Ce qu'on sait en revanche, c'est l'absence cruelle d'un tout petit détail, visiblement insignifiant aux yeux de ceux qui ont imaginé cette Une : les femmes et les personnes non-blanches. Pourtant, les noms ne manquent pas. Il n'y a qu'à voir les récompenses prestigieuses que les réalisatrices, les techniciennes, les actrices ont raflé ces dernières années pour s'en convaincre. Et elles n'ont pas manqué de le faire remarquer.

"Si on vous gêne, n'hésitez pas à le dire"

"Ce qui nous attend cette année, c'est Alice Diop, Mia Hansen-Løve, Lea Domenach, Cristèle Alves, Emilie Frèche, Noémie Lvovsky, Kayije Kagame, Guslagie Malanda...", n'hésite pas à rappeler la chercheuse Mame-Fatou Niang, taclant le média d'un "cette affiche, c'est #ObjectifDébandade". "Palme d'Or 2021 : Julie Ducournau pour Titane ; Lion d'Or 2021 : Audrey Diwan pour L'Evénement ; Ours d'Argent 2022 : Claire Denis pour Avec amour et acharnement ; Lion d'Argent 2022 : Alice Diop pour Saint-Omer", énumère à son tour la journaliste Cécile Guthleben.

Parmi les cinéastes citées, la réalisatrice Audrey Diwan, récompensée d'un Lion d'or en 2021, a elle-même commenté la photo sur Twitter, non sans ironie : "Si on vous gêne, n'hésitez pas à le dire", commenté par l'actrice Alexandra Lamy : "Pas de femmes, pas de diversité, la grande classe !".

Certains hommes aussi, montent au créneau, dénonçant un entre-soi masculin et blanc qui fait loi depuis la nuit des temps dans l'industrie. "La honte", lâche ainsi le producteur Hugues Charbonneau (120 battements par minute, Eastern Boys). "Vous enterrez une industrie par votre Une patriarcale dépassée. Ce sont les femmes du cinéma français qui gagnent Les grands prix internationaux. Les productrices, les cheffes op, les actrices les techniciennes portent hautes les couleurs de notre art."

Preuve que la route est encore longue avant l'égalité intersectionnelle au sein de la culture, aussi essentielle soit-elle...

Mise à jour du 30 septembre : Suite à la polémique, la rédaction du Film français a réagi sur Twitter.
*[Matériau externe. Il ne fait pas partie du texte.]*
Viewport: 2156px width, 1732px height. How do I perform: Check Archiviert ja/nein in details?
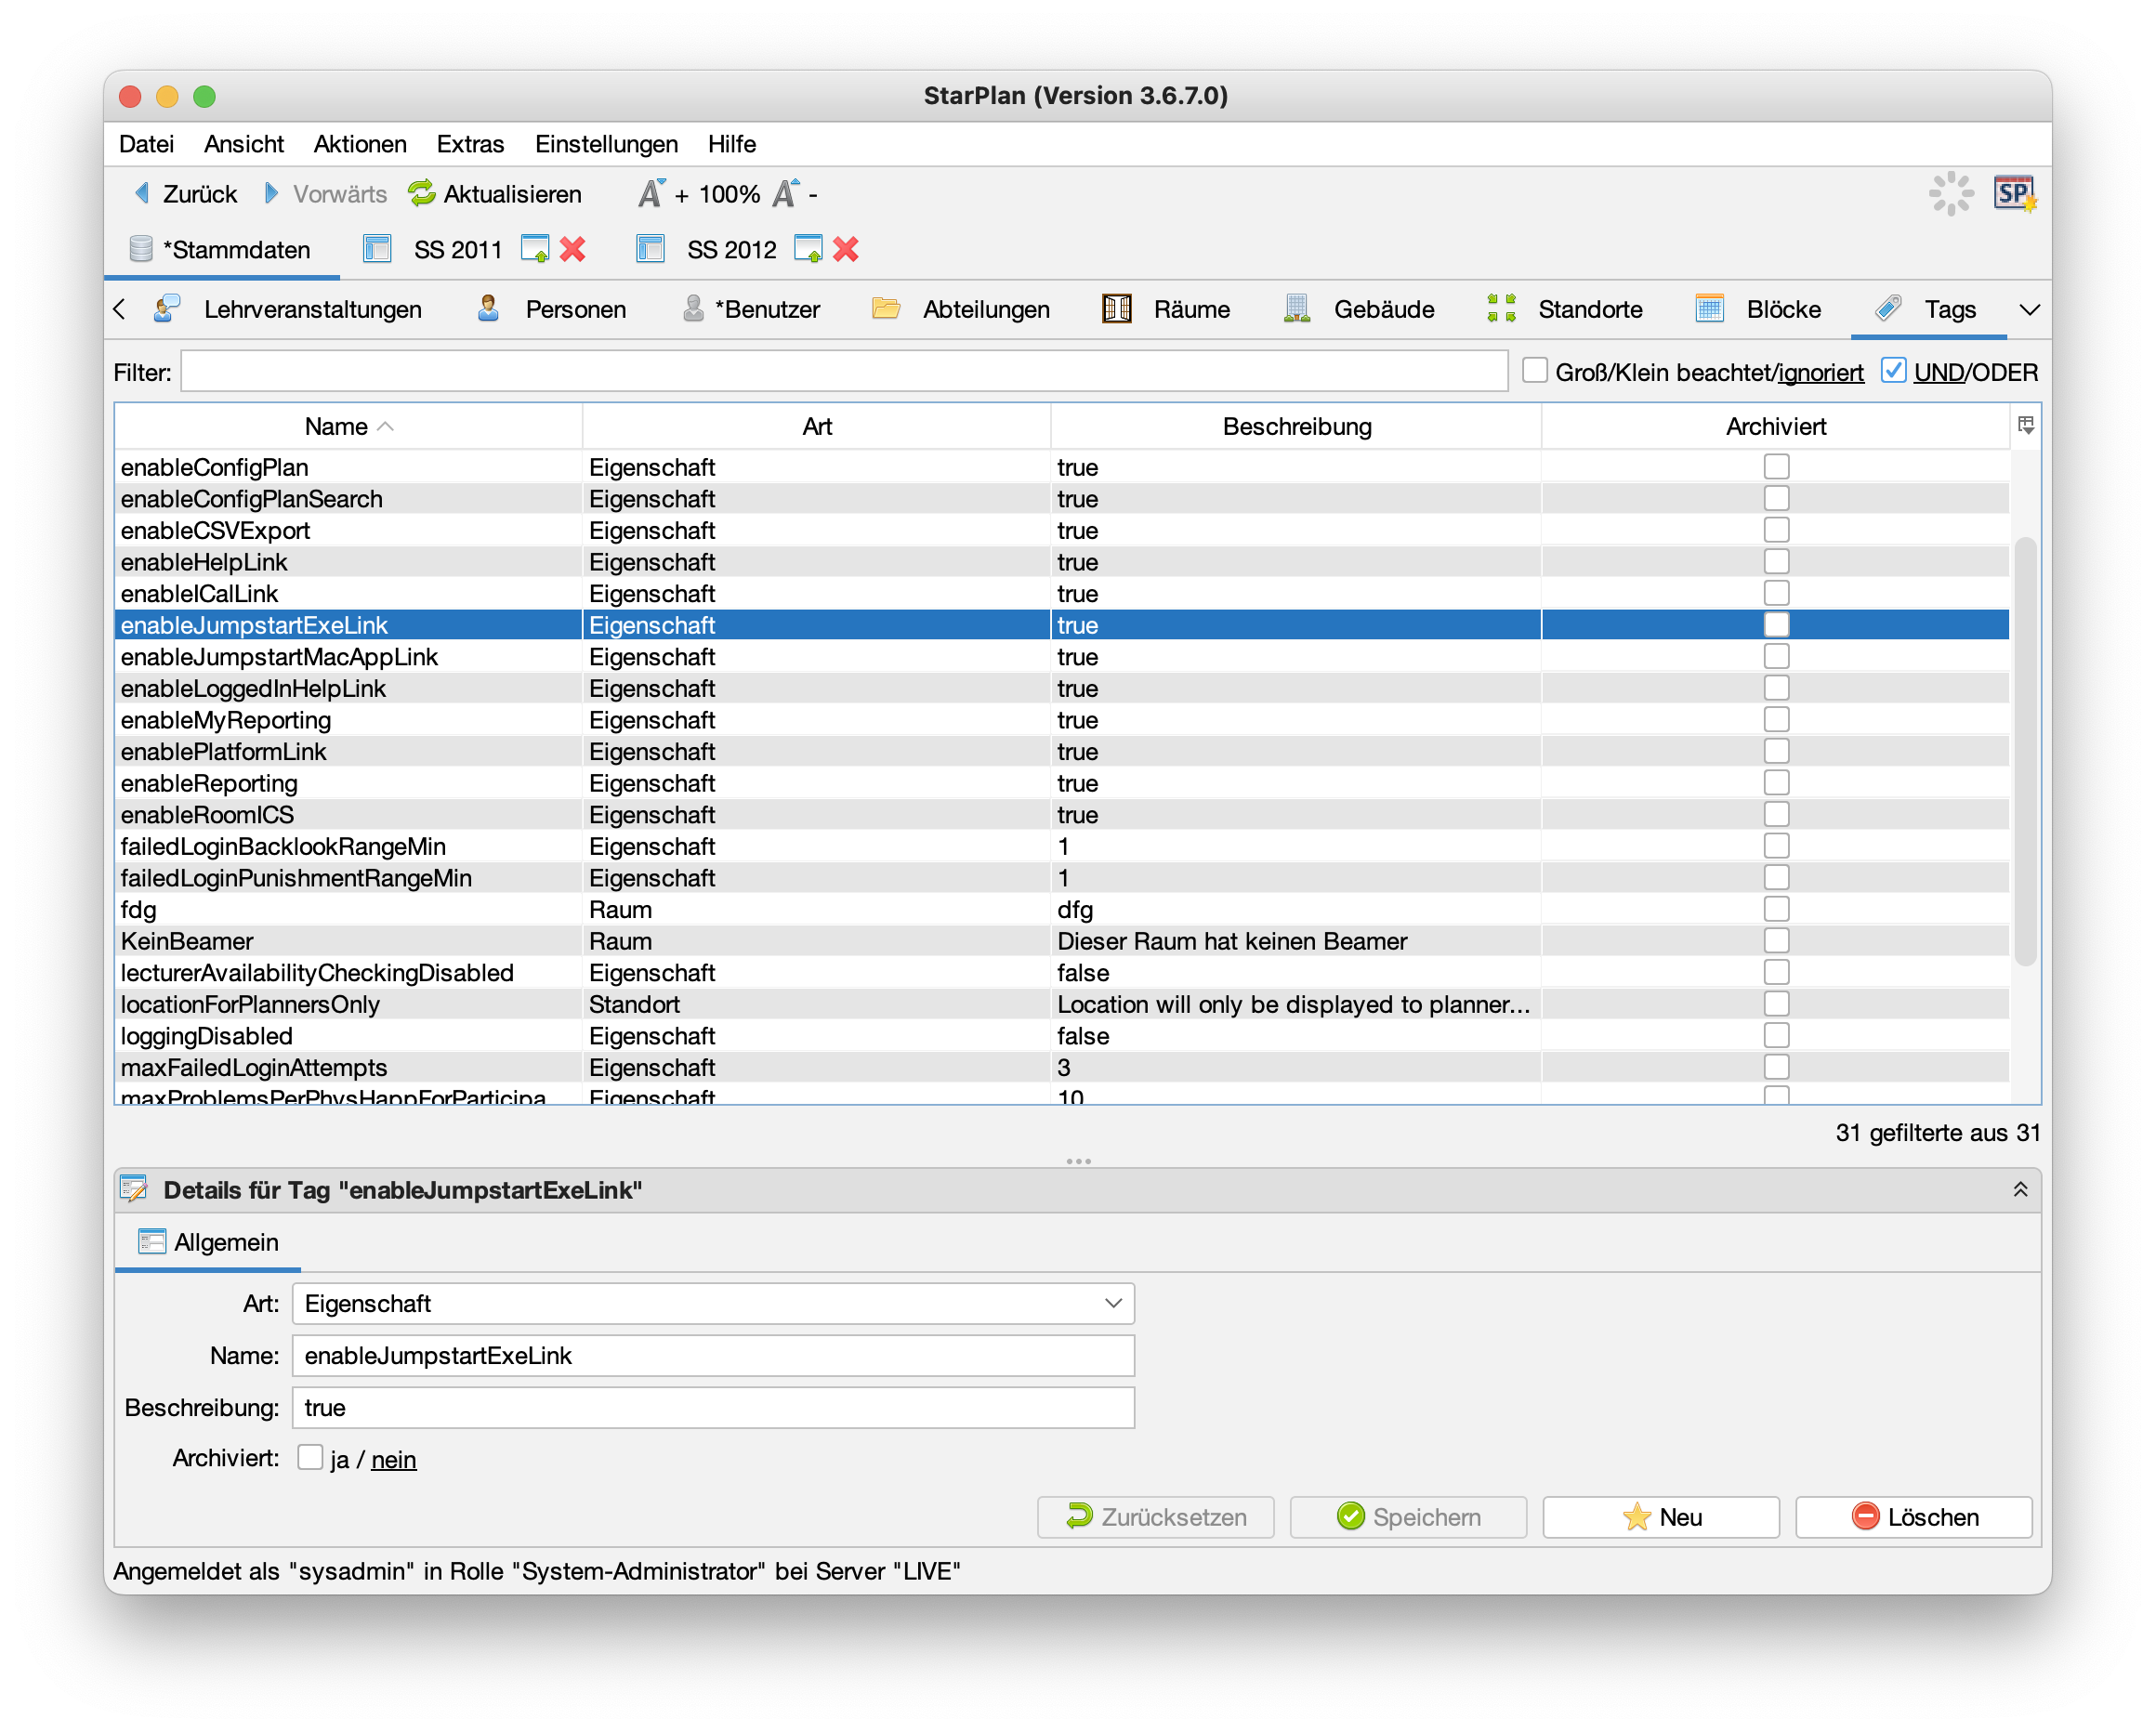pyautogui.click(x=310, y=1458)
Une justification pour le moins bancale.

"La couverture parue ce jour du Film français a suscité de nombreuses réactions, que nous comprenons. Le choix de publier cette photo en couverture, et le choix des termes, s'est avéré malheureux et regrettable. Il est le fait de la rédaction, et non des personnalités présentes sur l'image, et ne reflète en rien les convictions de l'équipe, ni la ligne éditoriale du Film français."

Et d'ajouter : "Nous avons involontairement, en souhaitant mettre en avant certains des films porteurs de 2023 présentés lors de la journée des éditeurs de films de la FNEF, véhiculé une image non représentative du cinéma français, des artistes et de Pathé. Nous le regrettons et cela prouve combien la vigilance doit être de mise à chaque instant pour que l'emporte le combat de la parité."